Personally i prefer wings. I got 2 of them (a small one for mono tank only and a really big one with bungies). The stabilization under water is invincible.

Our trainees have the possibility to test different BC systems. Most of them prefer the version of a small wing, as they are "placed" in the correct diving position without doing anything. A big wing is a bit more difficult to handle (especially with double tanks) and not recommended for beginners.

I cannot share the argument of the unconcious-safe position above of stabilizing jackets - because very very few jackets can in really prevent an uncouncious diver from drowning (actually i do only know one - a draeger which is used by firebrigade-divers), though many although many manufacturers claim to have that feature (scubapro,..) ...

so long ...
 
L

londonsean69

Guest
I don't think anyone needs a really big wing and nobody needs bungees. If you match all your setup then underwater you should have very little gas in your wing and a correctly designed wing will wrap itself around the cylinders.

I have a little 40lb wing for singles which I use with a single 15l steel and a 7l steel stage (must buy an aluminium one) and it copes more than adequately. A friend of mine uses a 45lb wing with twin 12l steel cylinders and 2x7l ally stages and says he has all the lift he need, it is all down to having a balanced rig.

Not only does a wing give you a much better position underwater, horizontal, no squeeze etc. but when combined with a solid metal backplate and one piece harness is almost bombproof, as well as being easy to upgrade from single cylinders to a twinset.

The only thing that is guaranteed to float you face up at the surface is a lifejacket. Just look at the name, BCD - Bouyancy Control Device. It is designed to allow you to offset suit compression at depth, and to allow you to comfortably float at the surface.

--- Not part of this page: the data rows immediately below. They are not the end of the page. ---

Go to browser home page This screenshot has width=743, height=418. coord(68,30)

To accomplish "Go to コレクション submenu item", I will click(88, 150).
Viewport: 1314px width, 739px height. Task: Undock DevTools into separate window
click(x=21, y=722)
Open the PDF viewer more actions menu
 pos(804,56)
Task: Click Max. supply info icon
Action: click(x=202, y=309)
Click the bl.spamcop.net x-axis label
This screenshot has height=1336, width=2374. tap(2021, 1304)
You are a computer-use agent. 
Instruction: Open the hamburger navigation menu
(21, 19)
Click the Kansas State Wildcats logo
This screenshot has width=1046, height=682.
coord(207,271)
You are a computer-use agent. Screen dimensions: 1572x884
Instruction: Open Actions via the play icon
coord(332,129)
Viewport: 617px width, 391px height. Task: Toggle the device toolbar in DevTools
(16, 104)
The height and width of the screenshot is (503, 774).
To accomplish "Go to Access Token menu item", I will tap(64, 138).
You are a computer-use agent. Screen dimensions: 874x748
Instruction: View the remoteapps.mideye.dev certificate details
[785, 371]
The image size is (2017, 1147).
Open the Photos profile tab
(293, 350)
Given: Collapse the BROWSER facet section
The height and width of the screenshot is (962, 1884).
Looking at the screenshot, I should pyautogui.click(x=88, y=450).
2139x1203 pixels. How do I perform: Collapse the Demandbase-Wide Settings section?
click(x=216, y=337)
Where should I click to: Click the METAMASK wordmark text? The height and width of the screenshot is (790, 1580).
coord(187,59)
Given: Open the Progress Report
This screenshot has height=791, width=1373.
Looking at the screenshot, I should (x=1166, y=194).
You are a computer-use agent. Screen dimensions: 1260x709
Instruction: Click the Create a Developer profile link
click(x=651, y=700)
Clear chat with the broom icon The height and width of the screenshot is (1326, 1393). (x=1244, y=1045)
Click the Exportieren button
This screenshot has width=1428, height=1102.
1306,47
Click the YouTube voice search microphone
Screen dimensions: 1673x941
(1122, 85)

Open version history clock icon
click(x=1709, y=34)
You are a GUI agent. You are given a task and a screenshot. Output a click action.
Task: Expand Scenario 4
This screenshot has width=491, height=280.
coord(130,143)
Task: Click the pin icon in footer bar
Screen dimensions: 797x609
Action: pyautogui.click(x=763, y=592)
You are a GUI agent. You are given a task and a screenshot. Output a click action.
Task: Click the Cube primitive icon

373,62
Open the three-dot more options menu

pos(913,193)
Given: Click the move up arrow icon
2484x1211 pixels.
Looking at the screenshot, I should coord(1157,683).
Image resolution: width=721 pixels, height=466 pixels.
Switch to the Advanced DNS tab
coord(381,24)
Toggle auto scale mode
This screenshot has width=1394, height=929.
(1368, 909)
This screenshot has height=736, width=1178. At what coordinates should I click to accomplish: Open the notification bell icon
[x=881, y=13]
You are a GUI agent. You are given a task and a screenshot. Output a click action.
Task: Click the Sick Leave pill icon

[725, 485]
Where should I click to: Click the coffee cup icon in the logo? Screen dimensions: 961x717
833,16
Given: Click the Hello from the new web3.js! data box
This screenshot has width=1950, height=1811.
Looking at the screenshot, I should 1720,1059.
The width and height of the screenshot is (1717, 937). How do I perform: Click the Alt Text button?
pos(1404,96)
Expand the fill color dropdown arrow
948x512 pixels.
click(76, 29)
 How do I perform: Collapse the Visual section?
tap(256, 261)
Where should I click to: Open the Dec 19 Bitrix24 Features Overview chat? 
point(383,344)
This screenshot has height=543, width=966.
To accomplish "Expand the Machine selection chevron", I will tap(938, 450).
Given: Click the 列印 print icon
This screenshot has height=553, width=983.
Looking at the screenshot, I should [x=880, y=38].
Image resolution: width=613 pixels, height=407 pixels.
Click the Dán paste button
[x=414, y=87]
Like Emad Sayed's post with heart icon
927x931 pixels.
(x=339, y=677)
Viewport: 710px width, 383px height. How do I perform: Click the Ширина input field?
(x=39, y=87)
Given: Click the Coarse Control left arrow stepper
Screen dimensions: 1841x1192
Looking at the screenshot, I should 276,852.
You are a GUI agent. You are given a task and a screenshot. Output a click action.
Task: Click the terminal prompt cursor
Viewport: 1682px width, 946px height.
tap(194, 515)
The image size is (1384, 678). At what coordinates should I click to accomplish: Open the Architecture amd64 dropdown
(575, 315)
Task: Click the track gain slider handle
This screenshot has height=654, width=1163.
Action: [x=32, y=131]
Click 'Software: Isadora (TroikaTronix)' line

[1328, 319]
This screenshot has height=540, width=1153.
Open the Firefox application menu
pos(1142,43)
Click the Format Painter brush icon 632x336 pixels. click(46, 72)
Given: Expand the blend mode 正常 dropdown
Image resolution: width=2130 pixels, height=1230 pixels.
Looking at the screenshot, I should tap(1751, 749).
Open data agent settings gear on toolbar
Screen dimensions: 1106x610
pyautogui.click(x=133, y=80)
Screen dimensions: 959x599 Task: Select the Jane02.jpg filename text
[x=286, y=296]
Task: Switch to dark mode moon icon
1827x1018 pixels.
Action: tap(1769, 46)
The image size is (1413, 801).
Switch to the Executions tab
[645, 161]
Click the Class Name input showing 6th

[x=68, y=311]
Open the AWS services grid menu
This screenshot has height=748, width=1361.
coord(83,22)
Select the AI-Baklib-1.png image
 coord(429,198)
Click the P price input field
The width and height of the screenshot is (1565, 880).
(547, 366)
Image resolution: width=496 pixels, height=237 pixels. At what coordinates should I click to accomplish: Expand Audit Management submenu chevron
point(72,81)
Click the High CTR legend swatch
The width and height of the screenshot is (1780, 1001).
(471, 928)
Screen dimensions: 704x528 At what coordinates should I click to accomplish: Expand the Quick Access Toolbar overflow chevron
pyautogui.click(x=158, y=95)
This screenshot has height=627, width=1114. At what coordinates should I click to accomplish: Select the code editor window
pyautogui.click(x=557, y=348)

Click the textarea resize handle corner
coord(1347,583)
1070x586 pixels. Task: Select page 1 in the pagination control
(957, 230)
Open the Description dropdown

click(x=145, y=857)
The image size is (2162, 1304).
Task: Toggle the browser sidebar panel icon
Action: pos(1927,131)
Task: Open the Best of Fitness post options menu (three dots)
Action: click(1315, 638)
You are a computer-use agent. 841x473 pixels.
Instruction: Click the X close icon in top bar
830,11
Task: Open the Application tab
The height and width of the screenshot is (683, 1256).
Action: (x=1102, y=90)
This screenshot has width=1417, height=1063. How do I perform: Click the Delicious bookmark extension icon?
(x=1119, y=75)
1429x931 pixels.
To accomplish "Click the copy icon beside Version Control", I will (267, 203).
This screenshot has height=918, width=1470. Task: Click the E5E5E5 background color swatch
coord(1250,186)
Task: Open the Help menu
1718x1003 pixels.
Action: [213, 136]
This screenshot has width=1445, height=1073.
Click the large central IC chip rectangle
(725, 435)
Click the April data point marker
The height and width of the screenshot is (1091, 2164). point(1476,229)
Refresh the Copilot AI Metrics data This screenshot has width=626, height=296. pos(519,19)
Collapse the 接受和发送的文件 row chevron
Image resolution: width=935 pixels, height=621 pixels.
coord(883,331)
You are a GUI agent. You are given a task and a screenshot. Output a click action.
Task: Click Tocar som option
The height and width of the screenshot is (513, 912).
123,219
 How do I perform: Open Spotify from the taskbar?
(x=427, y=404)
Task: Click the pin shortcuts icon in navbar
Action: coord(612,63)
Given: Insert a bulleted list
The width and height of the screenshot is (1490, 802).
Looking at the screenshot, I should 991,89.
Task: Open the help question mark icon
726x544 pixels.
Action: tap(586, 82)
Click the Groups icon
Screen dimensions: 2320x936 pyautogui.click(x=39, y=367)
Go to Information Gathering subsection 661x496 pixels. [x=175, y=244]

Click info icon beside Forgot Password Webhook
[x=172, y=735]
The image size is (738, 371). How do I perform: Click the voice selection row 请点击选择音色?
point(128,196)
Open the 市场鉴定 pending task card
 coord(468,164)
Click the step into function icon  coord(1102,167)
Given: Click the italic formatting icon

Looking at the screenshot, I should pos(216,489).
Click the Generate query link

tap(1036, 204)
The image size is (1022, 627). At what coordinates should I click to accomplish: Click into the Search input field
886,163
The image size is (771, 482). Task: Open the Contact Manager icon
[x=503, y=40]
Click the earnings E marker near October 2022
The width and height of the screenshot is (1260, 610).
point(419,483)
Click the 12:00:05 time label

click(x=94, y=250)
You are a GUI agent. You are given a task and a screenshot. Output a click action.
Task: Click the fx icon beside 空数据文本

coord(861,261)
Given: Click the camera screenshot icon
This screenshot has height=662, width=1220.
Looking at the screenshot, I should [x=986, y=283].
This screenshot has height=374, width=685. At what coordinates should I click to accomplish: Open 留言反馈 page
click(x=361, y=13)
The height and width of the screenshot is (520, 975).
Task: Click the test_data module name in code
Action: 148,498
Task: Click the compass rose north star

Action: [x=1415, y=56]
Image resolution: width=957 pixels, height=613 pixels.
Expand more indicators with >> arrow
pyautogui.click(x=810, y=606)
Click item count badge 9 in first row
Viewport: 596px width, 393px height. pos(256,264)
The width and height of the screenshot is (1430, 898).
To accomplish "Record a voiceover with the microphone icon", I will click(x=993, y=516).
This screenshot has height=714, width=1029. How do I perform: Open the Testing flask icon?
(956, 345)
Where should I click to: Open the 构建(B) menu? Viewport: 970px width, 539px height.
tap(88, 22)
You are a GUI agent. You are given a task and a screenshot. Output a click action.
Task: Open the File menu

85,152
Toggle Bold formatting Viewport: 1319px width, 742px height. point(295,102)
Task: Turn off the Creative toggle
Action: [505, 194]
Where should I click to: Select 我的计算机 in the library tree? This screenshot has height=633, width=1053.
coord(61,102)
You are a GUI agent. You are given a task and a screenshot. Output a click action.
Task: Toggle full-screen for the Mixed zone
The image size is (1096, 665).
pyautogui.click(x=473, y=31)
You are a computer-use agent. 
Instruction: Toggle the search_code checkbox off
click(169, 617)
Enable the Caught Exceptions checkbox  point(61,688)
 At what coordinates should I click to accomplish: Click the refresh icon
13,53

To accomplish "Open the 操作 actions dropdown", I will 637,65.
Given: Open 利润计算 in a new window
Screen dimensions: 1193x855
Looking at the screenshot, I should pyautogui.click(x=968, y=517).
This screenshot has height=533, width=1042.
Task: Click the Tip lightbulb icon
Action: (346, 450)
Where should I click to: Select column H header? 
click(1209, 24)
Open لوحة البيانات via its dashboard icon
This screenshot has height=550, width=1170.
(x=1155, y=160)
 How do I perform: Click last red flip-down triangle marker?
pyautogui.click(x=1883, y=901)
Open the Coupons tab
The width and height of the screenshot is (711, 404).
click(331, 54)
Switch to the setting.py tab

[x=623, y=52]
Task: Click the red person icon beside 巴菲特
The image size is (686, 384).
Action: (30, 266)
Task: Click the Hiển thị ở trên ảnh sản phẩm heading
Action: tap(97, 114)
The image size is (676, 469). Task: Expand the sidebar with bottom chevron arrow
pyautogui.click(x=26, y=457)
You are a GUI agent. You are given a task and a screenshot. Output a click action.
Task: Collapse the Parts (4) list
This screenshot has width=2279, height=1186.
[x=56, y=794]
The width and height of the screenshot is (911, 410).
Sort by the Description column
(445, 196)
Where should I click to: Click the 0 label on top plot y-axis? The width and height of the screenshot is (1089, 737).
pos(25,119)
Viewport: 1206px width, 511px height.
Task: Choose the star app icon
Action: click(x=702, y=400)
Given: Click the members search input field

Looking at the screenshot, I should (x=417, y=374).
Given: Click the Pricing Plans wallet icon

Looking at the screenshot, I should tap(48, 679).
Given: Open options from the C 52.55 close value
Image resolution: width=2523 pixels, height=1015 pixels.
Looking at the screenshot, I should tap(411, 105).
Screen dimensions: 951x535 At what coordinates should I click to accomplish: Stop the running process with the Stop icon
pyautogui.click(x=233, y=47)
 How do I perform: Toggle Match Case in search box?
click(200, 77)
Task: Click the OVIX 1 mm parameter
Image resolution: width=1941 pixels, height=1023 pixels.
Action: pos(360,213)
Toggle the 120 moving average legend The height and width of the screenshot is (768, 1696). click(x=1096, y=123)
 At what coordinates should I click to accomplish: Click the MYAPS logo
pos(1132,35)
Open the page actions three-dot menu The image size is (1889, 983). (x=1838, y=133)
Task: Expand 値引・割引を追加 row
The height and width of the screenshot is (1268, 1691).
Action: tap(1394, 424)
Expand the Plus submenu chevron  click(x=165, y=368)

An unconscious diver at the surface may or may not still have a reg in, if not, then they will have taken on water on the way up, a very bad day out. If they do, then when they start breathing again their first breath will be from a working regulator, ie dry.

Generally if a diver surfaces unconscious they will not be breathing anyway, and if they are by themselves then they will die, whether they float with their face in or out of the water. This shows the importance of a good buddy and good surface/boat crew, who can recognise a problem and deal with it.